- Published on
ogee: Export OSM Road Networks as Graphs from Your Browser
- Authors

- Name
- Till Heller
When working with road networks — for shortest-path algorithms, traffic simulations, or operations research projects — the first step is always the same: get graph data. Tools like OSMnx do this well from Python, but sometimes you want to grab a quick subgraph of the area you are looking at right now without leaving the browser. That is what ogee (OSM Graph Export Extension) does.
What it does
ogee is a Chrome extension that adds an "Export" button to openstreetmap.org. Click it, and a sidebar panel appears with bounding-box coordinates pre-filled from your current map view. Hit "Generate Graph", and the extension fetches road data from the Overpass API, converts it into a directed graph, shows a canvas preview, and lets you download the result in one of four formats: JSON, GraphML, CSV, or LaTeX TikZ.
The graph is directed: one-way streets produce a single edge, two-way streets produce edges in both directions. Edge weights are real-world distances in kilometers, computed via the Haversine formula. Each edge also carries the OSM highway type (e.g. residential, primary) and the street name where available.
Architecture in 30 seconds
The extension follows Chrome's Manifest V3 message-passing pattern:
- Content script — injected into openstreetmap.org, manages the UI (nav button, sidebar panel, coordinate inputs, canvas preview).
- Background service worker — receives bounding-box coordinates, queries the Overpass API, converts raw OSM elements into a node-link graph, and serializes to the requested export format.
- Popup — alternative lightweight UI accessible from the extension icon.

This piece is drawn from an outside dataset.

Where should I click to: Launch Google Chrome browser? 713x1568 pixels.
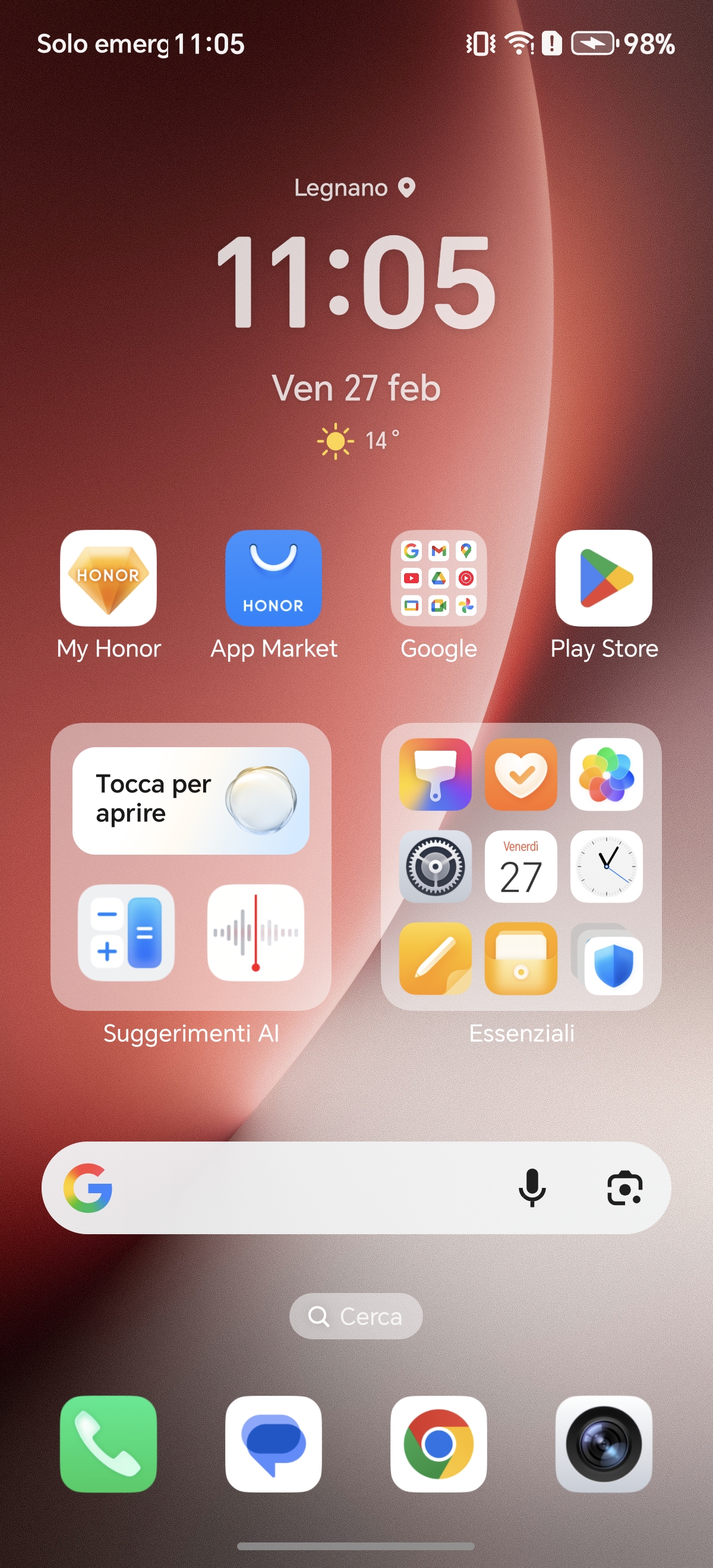click(x=438, y=1444)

For larger areas the background worker automatically tiles the bounding box into ~5 km chunks, fetches them sequentially (to stay within Overpass rate limits), and merges the results with deduplication.
All pure logic — graph conversion, format serialization, bounds validation, tiling — lives in a shared lib/graph-utils.js module, which is covered by a Jest test suite.
Using the output
NetworkX (Python)
The JSON export uses NetworkX's node-link format, so importing is a one-liner:
import json, networkx as nx
from networkx.readwrite import json_graph
with open("osm-graph.json") as f:
G = json_graph.node_link_graph(json.load(f))
print(f"{G.number_of_nodes()} nodes, {G.number_of_edges()} edges")
GraphML works just as directly:
G = nx.read_graphml("osm-graph.graphml", node_type=int)
Plotting
Since every node carries lat and lon attributes, plotting the network on a 2D plane is straightforward:
import matplotlib.pyplot as plt
pos = {n: (d["lon"], d["lat"]) for n, d in G.nodes(data=True)}
nx.draw(G, pos, node_size=2, width=0.3, arrows=False)
plt.axis("equal")
plt.show()
LaTeX TikZ
The TikZ export produces a standalone .tex file that compiles directly with pdflatex. Node positions are projected from geographic coordinates to a local coordinate system scaled to 10 cm on the longer axis. Bidirectional edges are drawn once to keep the output clean.
\documentclass[tikz]{standalone}
\usepackage{tikz}
\begin{document}
\begin{tikzpicture}[
vertex/.style={circle, fill=black, inner sep=0pt, minimum size=1.5pt},
edge/.style={draw, thin, black!40},
]
\node[vertex] (n0) at (0.0000,5.0000) {};
\node[vertex] (n1) at (5.0000,10.0000) {};
...
\draw[edge] (n0) -- (n1);
...
\end{tikzpicture}
\end{document}
This is useful when you need a road network figure in a paper or thesis and want full control over styling. Since it is just TikZ, you can adjust colors, line widths, add labels, or overlay additional annotations directly in LaTeX.
Limitations
- The Overpass API has rate limits and can be slow for very large areas. ogee mitigates this with tiling, but city-scale exports can still take a while.
- Minor road types (footways, cycleways, service roads, tracks) are excluded by default — the focus is on the drivable road network.
- The extension only runs on
openstreetmap.org. It does not work on other map providers.
For heavy-duty analysis involving entire cities or custom filtering, OSMnx remains the better tool. ogee fills a different niche: quick, visual, browser-native graph extraction for the area you happen to be looking at.